Notifying claims for compensation from alleged negligence
Section 45 of the Veterinary Practice Act 2003 (VP Act) imposes an obligation on veterinary surgeons registered in South Australia to provide the Veterinary Surgeons Board of South Australia (the VSBSA) with prescribed information about any claim for damages or other compensation against that veterinary surgeon or any other person for alleged negligence committed by the veterinary surgeon in the course of providing veterinary treatment.
The intent of section 45 is to ensure the VSBSA is fully informed to enable it to fulfil its overriding function under the VP Act of regulating the provision of the veterinary treatment for the purposes of maintaining high standards of competence and conduct by veterinary surgeons.
The obligation under section 45 takes precedence over obligations to maintain client confidentiality and any confidentiality agreements with other parties.
Failure to comply with this obligation is an offence carrying a maximum penalty of $10,000.
In addition, failure to comply with the obligation may be proper cause for disciplinary action against a veterinary surgeon
Criteria for obligation to be enlivened
For the obligation to report to the VSBSA to be enlivened, there must be a claim for damages or other compensation made against a veterinary surgeon or any other person alleging negligence. The phrase “damages or other compensation” means a pecuniary award to compensate for loss or injury caused by another’s negligence.
Further, the negligence complained of must be in connection with the provision of veterinary treatment. A claim against a veterinary surgeon in any other capacity – such as in their capacity as an employer or occupier of veterinary premises – does not trigger the obligation to report to the VSBSA.
For example, a slip and fall injury sustained by a client on veterinary premises which is the subject of a claim for negligence against a veterinary surgeon as the occupier of such premises, for example, is not required to be notified to the VSBSA.
The claim need not be made personally against a veterinary surgeon. Therefore, if a veterinary surgeon becomes aware that a claim against another person (which includes not only an individual but also a legal entity such as a company) in relation to veterinary treatment which that veterinary surgeon provided, he/she must provide the prescribed information to the VSBSA pursuant to section 45.

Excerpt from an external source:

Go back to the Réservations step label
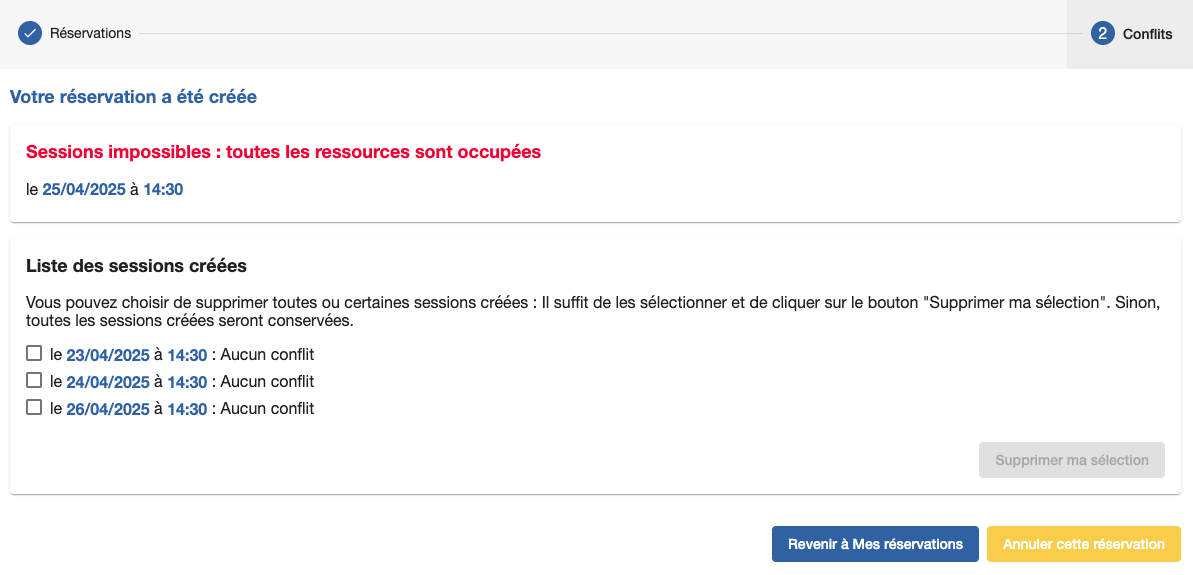This screenshot has height=575, width=1193. click(x=90, y=34)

This is the case even if the veterinary surgeon is not personally named as a party to the claim. For example, if a claim has been made against a veterinary surgeon’s employer only in respect of that veterinary surgeon’s alleged negligence, he/she is required to report to the VSBSA. The same obligation arises where a veterinary surgeon provides services for or as director of a company if a claim is made against that company concerning the provision of veterinary treatment.
A claim need not be the subject of formal legal proceedings in a court of law. Provided it is a claim for damages or other compensation for alleged negligence during veterinary treatment, the obligation to report to the VSBSA is triggered. Notwithstanding that an agreement has been reached whereby damages or other compensation is paid to a claimant to settle a claim of alleged negligence in full satisfaction of commencing legal proceedings, the obligation to report to the VSBSA remains. In other words, the obligation under section 45 pertains to any claim for damages or other compensation for alleged negligence during veterinary treatment, regardless of whether or not it has been the subject of legal proceedings.
The threat of a claim being made does not of itself give rise to the obligation to report to the VSBSA (although it might trigger the obligations of the veterinary surgeon or his/her employer to notify their insurers).
Veterinary surgeons are urged to contact their insurers and/or seek legal advice if they are uncertain as to whether a claim made against them or another person meets the criteria to enliven the obligation to provide prescribed information to the VSBSA pursuant to section 45 of the VP Act.
If a claim meeting the above criteria has been made against a veterinary surgeon, he/she is required to provide the prescribed information about the claim to the VSBSA at two stages.
Regulation 7 of the Veterinary Practice Regulations 2017 (Regulations) sets out the information which is required to be given to the VSBSA about a claim. Different information is required to be given at each of the two stages.
The VSBSA requests that all information provided pursuant to section 45 be given in writing.
Prescribed information to be provided at first stage
Within 30 days after a claim is made, the veterinary surgeon must provide the following information to the VSBSA:
(a) the nature of the veterinary treatment that is alleged to have been carried out negligently;
(b) full details of the alleged negligence;
(c) details of the place at which the negligence is alleged to have occurred;
(d) the time at which and the date on which the negligence is alleged to have occurred; and
(e) full details of the injury or loss suffered or allegedly suffered by the claimant as a result of the alleged negligence;
Prescribed information to be provided at second stage
Within 30 days of a claim being concluded or finalised by either an order made by a court to pay damages or other compensation, or entry into an agreement for payment of money in settlement of that claim (either with or without a denial of liability), the veterinary surgeon must provide to the VSBSA:
(f) details of the order or agreement, including the amount ordered or agreed to be paid.
Disclaimer: The VSBSA does not accept any liability to any person for the use of this information. If you require an interpretation of the VP Act and/or the Veterinary Practice Regulations 2017, you should seek your own legal advice.